* Work order
Copy out the Ceph storage text below in full, word for word.

---------- Text for analysis

Release Notes

Dell PowerEdge R730xd Performance and Sizing Guide for Red Hat Ceph Storage - A Dell Red Hat Technical White Paper 14
RADOS Layer in the Ceph Architecture
Writing and reading data in a Ceph storage cluster is accomplished by using the Ceph client architecture.
Ceph clients differ from competitive offerings in how they present data storage interfaces. A range of
access methods are supported, including:
RADOSGW: Bucket-based object storage gateway service with S3 compatible and OpenStack
Swift compatible RESTful interfaces.
LIBRADOS: Provides direct access to RADOS with libraries for most programming languages,
including C, C++, Java, Python, Ruby, and PHP.
RBD: Offers a Ceph block storage device that mounts like a physical storage drive for use by both
physical and virtual systems (with a Linux® kernel driver, KVM/QEMU storage backend, or
userspace libraries).
Storage access method and data protection method (discussed later in this technical white paper) are
interrelated. For example, Ceph block storage is currently only supported on replicated pools, while Ceph
object storage is supported on either erasure-coded or replicated pools. The cost of replicated
architectures is categorically more expensive than that of erasure-coded architectures because of the
significant difference in media costs.
2.3 Selecting a Storage Protection Method
As a design decision, choosing the data protection method can affect the solution’s total cost of
ownership (TCO) more than any other factor. This is because the chosen data protection method strongly
affects the amount of raw storage capacity that must be purchased to yield the desired amount of usable
storage capacity. Applications have diverse needs for performance and availability. As a result, Ceph
provides data protection at the storage pool level.

--------------------
---------- Raw data

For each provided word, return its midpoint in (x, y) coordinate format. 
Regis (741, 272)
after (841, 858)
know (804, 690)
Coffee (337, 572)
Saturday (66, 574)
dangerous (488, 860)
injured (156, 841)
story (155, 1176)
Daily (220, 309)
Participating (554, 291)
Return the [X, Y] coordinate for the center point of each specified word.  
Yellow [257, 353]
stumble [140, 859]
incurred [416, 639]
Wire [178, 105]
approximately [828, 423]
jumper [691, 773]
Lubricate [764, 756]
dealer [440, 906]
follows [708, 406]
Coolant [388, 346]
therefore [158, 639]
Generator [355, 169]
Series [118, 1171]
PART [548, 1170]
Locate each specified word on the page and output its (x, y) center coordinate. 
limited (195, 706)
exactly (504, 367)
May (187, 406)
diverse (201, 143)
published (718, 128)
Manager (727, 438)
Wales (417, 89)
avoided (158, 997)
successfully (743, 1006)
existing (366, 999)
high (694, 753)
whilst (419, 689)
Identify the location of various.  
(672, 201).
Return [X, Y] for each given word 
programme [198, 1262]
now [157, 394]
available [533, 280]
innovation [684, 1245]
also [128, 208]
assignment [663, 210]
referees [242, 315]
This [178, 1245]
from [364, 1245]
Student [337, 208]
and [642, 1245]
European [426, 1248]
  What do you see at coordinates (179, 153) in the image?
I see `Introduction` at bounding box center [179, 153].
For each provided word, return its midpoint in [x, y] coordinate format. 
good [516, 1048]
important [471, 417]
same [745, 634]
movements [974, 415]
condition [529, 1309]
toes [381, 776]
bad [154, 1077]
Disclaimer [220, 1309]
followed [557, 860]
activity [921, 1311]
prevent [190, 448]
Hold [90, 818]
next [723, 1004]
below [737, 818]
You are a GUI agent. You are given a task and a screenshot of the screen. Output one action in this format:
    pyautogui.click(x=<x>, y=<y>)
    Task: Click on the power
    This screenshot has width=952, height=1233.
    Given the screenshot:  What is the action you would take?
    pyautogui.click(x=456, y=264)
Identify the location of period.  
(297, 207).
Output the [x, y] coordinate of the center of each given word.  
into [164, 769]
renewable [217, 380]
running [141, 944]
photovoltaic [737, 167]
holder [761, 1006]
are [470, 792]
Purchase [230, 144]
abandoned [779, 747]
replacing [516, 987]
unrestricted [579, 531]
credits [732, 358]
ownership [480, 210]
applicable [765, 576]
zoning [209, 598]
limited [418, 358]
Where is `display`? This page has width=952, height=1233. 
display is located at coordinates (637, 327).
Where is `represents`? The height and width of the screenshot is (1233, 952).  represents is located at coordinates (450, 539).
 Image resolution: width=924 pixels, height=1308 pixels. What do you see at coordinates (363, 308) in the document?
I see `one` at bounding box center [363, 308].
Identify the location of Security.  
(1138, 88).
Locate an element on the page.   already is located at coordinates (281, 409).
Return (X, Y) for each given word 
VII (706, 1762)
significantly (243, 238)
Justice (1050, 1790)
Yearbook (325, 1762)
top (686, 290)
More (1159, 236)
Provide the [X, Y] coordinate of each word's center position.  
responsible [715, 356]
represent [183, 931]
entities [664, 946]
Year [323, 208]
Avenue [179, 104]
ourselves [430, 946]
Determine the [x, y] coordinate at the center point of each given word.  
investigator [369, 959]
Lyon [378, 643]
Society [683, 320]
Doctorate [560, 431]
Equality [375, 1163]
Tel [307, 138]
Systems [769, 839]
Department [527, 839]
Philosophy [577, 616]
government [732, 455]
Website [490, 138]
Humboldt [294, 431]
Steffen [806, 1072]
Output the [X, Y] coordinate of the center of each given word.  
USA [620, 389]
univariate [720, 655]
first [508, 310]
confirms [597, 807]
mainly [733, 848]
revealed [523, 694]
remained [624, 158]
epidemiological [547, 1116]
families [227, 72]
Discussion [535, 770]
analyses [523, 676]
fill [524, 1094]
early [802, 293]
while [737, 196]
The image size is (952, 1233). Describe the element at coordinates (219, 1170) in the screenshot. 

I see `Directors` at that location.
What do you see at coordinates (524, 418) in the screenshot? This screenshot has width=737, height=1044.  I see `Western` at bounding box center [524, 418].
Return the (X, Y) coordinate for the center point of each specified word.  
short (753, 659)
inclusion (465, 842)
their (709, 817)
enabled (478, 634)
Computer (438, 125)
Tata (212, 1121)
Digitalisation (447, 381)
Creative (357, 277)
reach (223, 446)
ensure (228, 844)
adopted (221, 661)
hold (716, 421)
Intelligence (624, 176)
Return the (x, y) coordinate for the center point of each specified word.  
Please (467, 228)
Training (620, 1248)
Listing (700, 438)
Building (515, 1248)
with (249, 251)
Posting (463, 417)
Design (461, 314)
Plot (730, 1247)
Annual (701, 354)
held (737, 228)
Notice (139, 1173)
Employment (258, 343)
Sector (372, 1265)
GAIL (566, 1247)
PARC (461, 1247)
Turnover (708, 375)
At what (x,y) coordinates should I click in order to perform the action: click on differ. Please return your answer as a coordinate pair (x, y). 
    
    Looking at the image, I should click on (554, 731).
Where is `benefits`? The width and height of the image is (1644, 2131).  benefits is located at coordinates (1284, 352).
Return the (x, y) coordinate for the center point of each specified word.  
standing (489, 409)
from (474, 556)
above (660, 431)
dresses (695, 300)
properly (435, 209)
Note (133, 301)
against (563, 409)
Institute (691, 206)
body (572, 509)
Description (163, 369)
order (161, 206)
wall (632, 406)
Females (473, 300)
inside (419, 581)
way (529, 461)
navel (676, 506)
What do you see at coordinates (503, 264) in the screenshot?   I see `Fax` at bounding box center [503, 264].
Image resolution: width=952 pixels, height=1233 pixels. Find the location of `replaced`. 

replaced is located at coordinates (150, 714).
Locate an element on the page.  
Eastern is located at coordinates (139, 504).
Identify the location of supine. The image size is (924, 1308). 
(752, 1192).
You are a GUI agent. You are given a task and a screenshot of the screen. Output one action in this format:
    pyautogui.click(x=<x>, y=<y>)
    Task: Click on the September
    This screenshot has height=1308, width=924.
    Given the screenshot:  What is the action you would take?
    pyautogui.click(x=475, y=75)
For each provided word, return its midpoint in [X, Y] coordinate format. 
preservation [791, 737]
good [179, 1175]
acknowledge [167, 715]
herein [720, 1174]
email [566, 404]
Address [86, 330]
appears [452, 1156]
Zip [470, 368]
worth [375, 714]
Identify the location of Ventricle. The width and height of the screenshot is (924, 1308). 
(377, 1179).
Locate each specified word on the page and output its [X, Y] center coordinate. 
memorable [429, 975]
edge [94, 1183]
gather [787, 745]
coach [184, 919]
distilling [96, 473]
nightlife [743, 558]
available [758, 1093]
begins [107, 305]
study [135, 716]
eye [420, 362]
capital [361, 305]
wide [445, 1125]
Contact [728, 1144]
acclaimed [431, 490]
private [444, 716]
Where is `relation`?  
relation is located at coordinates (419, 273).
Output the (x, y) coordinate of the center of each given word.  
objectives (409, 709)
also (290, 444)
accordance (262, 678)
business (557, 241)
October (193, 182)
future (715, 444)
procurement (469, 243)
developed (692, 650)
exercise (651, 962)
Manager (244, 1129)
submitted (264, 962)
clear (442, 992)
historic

--------------------

* Answer for the task
Release Notes

Dell PowerEdge R730xd Performance and Sizing Guide for Red Hat Ceph Storage - A Dell Red Hat Technical White Paper 14
RADOS Layer in the Ceph Architecture
Writing and reading data in a Ceph storage cluster is accomplished by using the Ceph client architecture.
Ceph clients differ from competitive offerings in how they present data storage interfaces. A range of
access methods are supported, including:
RADOSGW: Bucket-based object storage gateway service with S3 compatible and OpenStack
Swift compatible RESTful interfaces.
LIBRADOS: Provides direct access to RADOS with libraries for most programming languages,
including C, C++, Java, Python, Ruby, and PHP.
RBD: Offers a Ceph block storage device that mounts like a physical storage drive for use by both
physical and virtual systems (with a Linux® kernel driver, KVM/QEMU storage backend, or
userspace libraries).
Storage access method and data protection method (discussed later in this technical white paper) are
interrelated. For example, Ceph block storage is currently only supported on replicated pools, while Ceph
object storage is supported on either erasure-coded or replicated pools. The cost of replicated
architectures is categorically more expensive than that of erasure-coded architectures because of the
significant difference in media costs.
2.3 Selecting a Storage Protection Method
As a design decision, choosing the data protection method can affect the solution’s total cost of
ownership (TCO) more than any other factor. This is because the chosen data protection method strongly
affects the amount of raw storage capacity that must be purchased to yield the desired amount of usable
storage capacity. Applications have diverse needs for performance and availability. As a result, Ceph
provides data protection at the storage pool level.